I built this for students who feel like their lower back does all the work in arm balances, who collapse into their lumbar in backbends, or who have done a hundred boat poses and still feel weak. The fix is almost never "more boat pose." The fix is learning to draw the front-lower ribs down toward the front hip points while breathing — which sounds boring but changes everything from handstand to handstand-prep to just standing in line at the grocery store.
Plan on 35 minutes. You will be shaking by the end of the navasana sequence around minute 22, and that's the point — shaking is the deep core firing because the surface muscles have given up. Don't rush past it. If you have diastasis recti, are in the first trimester of pregnancy, or are coming back from abdominal surgery, skip the boat variations and double the time on bird-dog and dead bug — they build the same strength without the intra-abdominal pressure spike.
Who this sequence is for
Intermediate yogis who can already hold a plank for 30 seconds and want their core to carry them through arm balances, inversions, and long Warrior holds. Runners and cyclists who feel one-dimensional in their midsection. Anyone over 40 whose lower back complains after standing for an hour. This is not a postnatal sequence — wait at least 12 weeks postpartum and clear diastasis with a pelvic floor PT before loading the rectus abdominis with boat pose. Skip if you have an active hernia or uncontrolled high blood pressure; the breath retention in navasana spikes intra-abdominal pressure.
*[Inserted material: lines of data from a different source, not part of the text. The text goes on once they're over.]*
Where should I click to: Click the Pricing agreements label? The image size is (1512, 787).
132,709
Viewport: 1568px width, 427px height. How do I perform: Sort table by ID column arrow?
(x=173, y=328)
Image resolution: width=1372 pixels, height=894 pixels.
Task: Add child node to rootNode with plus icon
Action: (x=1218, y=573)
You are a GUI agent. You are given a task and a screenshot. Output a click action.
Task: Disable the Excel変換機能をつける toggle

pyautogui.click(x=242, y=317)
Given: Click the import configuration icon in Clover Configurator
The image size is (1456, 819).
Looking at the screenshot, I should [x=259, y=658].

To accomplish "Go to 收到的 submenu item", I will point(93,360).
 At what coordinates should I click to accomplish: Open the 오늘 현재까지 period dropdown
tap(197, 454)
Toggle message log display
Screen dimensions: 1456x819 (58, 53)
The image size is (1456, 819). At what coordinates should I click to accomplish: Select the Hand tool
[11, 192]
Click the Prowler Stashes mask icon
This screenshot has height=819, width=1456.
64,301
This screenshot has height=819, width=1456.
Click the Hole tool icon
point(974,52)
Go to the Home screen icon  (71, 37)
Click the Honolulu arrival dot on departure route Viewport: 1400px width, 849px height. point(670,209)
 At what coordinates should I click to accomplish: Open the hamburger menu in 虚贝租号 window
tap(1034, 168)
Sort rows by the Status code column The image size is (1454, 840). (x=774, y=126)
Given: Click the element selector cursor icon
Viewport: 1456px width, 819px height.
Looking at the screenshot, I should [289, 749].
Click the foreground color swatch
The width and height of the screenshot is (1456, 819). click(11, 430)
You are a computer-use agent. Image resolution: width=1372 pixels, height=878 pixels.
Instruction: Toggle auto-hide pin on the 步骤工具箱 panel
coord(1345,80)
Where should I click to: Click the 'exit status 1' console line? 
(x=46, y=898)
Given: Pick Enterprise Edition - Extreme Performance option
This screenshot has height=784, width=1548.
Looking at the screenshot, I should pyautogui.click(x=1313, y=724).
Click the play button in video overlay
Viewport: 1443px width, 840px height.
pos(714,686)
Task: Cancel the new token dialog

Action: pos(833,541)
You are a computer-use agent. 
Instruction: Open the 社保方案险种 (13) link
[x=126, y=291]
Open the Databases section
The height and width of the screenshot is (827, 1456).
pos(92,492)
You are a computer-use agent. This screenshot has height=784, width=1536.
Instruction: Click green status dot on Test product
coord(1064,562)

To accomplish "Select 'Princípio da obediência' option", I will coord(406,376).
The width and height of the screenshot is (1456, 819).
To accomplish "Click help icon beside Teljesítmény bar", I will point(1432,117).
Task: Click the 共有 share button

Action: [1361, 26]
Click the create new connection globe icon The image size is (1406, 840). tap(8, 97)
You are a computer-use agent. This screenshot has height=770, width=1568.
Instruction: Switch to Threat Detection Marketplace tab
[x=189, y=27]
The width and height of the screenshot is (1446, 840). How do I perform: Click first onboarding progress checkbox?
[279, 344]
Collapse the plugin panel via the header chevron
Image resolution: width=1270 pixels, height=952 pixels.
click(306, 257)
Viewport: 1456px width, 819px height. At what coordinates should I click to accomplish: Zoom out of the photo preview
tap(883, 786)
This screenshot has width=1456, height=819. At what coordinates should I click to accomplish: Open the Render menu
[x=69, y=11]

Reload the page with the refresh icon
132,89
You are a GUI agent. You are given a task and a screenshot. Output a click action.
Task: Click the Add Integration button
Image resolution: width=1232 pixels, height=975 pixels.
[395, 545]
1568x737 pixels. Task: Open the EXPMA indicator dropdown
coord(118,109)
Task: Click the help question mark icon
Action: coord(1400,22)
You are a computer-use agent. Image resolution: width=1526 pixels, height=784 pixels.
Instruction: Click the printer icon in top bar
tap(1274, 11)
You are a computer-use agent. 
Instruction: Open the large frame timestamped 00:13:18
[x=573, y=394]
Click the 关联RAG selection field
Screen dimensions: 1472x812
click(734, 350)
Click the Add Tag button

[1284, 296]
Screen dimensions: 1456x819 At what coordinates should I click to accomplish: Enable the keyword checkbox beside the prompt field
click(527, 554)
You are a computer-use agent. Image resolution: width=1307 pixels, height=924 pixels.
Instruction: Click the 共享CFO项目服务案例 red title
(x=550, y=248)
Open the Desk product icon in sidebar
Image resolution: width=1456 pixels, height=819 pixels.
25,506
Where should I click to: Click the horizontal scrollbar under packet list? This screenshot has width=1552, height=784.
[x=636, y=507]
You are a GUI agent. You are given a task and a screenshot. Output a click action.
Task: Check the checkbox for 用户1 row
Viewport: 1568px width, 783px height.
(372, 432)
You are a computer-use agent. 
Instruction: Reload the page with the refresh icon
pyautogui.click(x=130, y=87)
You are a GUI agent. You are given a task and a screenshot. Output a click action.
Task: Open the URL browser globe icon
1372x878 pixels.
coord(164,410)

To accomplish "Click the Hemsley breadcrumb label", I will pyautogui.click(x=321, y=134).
How to teach (or practice) it
Teach this as a stand-alone 35-minute practice or as the strength block in a 75-minute vinyasa class (drop the opening if you've already warmed up). The order matters: deep core before surface, isometric before dynamic, supine before seated. Do not flip the script.
Cue the breath specifically. On every exhale in a hold, ask students to draw the front-lower ribs down toward the front hip points without tucking the tailbone. That single cue separates a real core engagement from a posterior pelvic tilt that looks like one. In boat pose, the cue is "long spine, lifted chest" — never "round the back" — because lumbar flexion under load is how people herniate discs.
Demonstrate the regression for every loaded pose. Half boat with hands behind thighs is not "the easy version" — it's the version where most students actually train their transverse abdominis instead of cheating with hip flexors. Reserve full boat for the last round. Between strength holds, take 3-5 breaths of constructive rest (knees bent, feet flat, hands on belly) so the abdominal wall can release. Skipping these resets turns the sequence into a grinder and students lose their breath.